Dans l’expérience de la misère, chacun de nous touche sa propre identité de créature, sa propre limite, sa propre finitude. C’est le moment où notre idéal s’écroule et où prend forme en revanche un jugement sur nous-mêmes impitoyable, sans issue, mortifère. Voilà alors que la seule chose qui peut nous sauver est le pardon, c’est-à-dire avoir une autre possibilité en voyant ainsi la vie repartir, reprendre, recommencer. Dans la parabole du fils prodigue (Lc 15, 11-32), nous voyons ce type d’expérience exactement mise en scène par Jésus. Quand le fils cadet, dans son délire narcissique, quitte sa maison et mène une vie dissolue, il arrive au point de tout perdre, toucher le fonds et envier les cochons. Mais il trouve le courage d’admettre qu’il n’est pas digne d’être traité en fils, mais au moins en serviteur et ainsi, il pourra rentrer chez lui. Arrivé chez lui, il est en revanche troublé par la réaction de son père qui, au lieu de le punir, de le culpabiliser et de l’humilier, le prend dans ses bras, l’embrasse, lui met l’anneau au doigt, les chausses aux pieds et ordonne une fête pour lui. Voilà alors que Jésus nous dit que la véritable paternité n’est pas telle uniquement parce qu’elle place des limites, établit des règles, ou pousse à un ordre, mais elle est telle si elle est capable de pardon, de nouveau départ, de réconciliation entre notre moi idéal et notre moi réel. Ce fils rentre chez lui et découvre être à nouveau fils, mais pas comme avant, il y a quelque chose de plus réaliste dans sa conscience. C’est son père qui lui a donné ce réalisme, cette nouvelle conscience de lui.

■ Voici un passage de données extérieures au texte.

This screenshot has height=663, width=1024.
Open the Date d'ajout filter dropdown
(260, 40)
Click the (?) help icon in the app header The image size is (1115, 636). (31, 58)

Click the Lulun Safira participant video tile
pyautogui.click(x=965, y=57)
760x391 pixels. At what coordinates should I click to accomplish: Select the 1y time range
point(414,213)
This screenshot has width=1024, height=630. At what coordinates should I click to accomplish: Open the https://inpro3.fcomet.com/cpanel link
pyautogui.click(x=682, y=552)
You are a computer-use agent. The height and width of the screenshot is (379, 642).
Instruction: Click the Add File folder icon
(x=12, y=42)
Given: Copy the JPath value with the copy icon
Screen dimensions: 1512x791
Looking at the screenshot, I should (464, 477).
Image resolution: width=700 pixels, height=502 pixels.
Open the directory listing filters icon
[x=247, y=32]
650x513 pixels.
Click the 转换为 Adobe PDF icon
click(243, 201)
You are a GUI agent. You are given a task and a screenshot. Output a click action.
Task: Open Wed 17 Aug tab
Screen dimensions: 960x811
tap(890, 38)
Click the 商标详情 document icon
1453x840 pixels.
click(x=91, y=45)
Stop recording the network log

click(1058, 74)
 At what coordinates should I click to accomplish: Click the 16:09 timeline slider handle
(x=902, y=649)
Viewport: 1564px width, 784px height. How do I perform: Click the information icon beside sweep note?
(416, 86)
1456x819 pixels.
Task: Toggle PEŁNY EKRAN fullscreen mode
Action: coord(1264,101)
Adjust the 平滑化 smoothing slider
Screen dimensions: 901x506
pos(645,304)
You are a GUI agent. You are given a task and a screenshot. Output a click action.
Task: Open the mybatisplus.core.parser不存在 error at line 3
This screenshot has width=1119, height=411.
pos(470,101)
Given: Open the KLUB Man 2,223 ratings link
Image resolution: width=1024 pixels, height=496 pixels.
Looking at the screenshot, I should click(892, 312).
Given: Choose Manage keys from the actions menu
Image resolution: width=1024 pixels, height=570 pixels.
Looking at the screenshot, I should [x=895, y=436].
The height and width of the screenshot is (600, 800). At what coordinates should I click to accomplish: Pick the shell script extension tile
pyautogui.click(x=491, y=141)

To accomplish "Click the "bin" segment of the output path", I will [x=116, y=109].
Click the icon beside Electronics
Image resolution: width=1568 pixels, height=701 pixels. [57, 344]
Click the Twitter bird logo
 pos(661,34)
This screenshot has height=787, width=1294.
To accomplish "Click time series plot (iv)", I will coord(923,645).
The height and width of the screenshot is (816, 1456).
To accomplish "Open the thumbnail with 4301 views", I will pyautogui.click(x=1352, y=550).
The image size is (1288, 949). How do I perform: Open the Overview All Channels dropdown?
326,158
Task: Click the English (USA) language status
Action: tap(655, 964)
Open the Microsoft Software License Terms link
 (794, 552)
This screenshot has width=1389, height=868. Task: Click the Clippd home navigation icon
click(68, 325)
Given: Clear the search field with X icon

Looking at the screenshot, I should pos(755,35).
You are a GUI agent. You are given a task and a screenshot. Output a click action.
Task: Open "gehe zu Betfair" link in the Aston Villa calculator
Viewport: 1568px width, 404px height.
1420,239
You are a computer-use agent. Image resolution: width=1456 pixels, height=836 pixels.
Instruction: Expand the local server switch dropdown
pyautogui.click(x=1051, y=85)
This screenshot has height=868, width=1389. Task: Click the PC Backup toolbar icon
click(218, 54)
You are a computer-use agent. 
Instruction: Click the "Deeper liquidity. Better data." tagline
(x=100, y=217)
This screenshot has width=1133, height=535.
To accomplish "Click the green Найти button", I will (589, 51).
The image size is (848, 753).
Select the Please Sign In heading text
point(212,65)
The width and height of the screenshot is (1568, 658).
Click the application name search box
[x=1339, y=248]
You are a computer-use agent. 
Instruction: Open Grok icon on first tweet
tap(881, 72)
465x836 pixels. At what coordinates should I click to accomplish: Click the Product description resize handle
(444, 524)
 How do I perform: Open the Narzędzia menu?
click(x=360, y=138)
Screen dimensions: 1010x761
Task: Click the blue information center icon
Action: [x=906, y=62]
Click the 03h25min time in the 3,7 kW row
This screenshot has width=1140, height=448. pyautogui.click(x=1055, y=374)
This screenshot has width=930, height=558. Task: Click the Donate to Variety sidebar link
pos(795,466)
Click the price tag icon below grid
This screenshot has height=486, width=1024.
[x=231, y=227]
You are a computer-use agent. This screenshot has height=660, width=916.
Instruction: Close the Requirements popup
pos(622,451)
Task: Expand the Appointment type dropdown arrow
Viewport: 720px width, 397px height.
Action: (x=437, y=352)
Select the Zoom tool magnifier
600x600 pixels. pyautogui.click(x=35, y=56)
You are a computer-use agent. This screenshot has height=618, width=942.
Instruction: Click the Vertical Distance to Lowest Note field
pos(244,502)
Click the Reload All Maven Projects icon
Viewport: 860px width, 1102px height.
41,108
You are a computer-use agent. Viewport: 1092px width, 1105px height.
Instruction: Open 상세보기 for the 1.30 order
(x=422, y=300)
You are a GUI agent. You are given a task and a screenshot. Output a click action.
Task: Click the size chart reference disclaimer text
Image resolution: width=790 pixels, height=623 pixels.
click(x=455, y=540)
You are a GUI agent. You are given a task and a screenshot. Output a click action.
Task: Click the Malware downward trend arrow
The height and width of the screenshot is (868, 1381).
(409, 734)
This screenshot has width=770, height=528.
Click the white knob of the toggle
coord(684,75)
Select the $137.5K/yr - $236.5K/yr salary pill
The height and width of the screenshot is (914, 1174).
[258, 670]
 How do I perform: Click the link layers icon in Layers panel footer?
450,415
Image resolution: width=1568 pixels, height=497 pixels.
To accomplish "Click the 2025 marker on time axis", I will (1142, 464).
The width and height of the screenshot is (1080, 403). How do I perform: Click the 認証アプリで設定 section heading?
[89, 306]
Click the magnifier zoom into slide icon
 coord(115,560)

Le deuxième moment décisif de la vie réside dans l’expérience de l’abandon. Dans ce cas, Jésus ne raconte pas une histoire, mais Il devient lui-même témoin. Cloué sur la croix il se sent seul et abandonné et il le crie : mon Dieu, mon Dieu pourquoi m’as-tu abandonné (Mc 15, 34). C’est l’expérience de ne plus ressentir de sens, de signification, et percevoir ainsi que toute chose est absurde, invivable, insupportable. Pourtant, Jésus conclut ce dialogue sur la croix par la parole « père » : Père entre tes mains je remets mon esprit (Lc 23, 46). Ce n’est que si l’on a un père que l’on peut crier contre lui et que l’on peut s’abandonner à lui. Jésus semble nous dire que la pire chose pour un homme n’est pas de souffrir, mais de n’avoir personne à qui adresser son cri, sa souffrance, son angoisse ; c’est de n’avoir personne auquel nous abandonner entièrement nous-mêmes. Jésus peut « perdre » sur la Croix uniquement parce qu’il a un « Père ». Et précisément pour cette raison, il vainc, parce que c’est le « Père » qui le recueille de la mort et le ressuscite. Voilà pourquoi la paternité est la clé herméneutique la plus efficace de tout l’Evangile, et Jésus en est un témoin convaincu.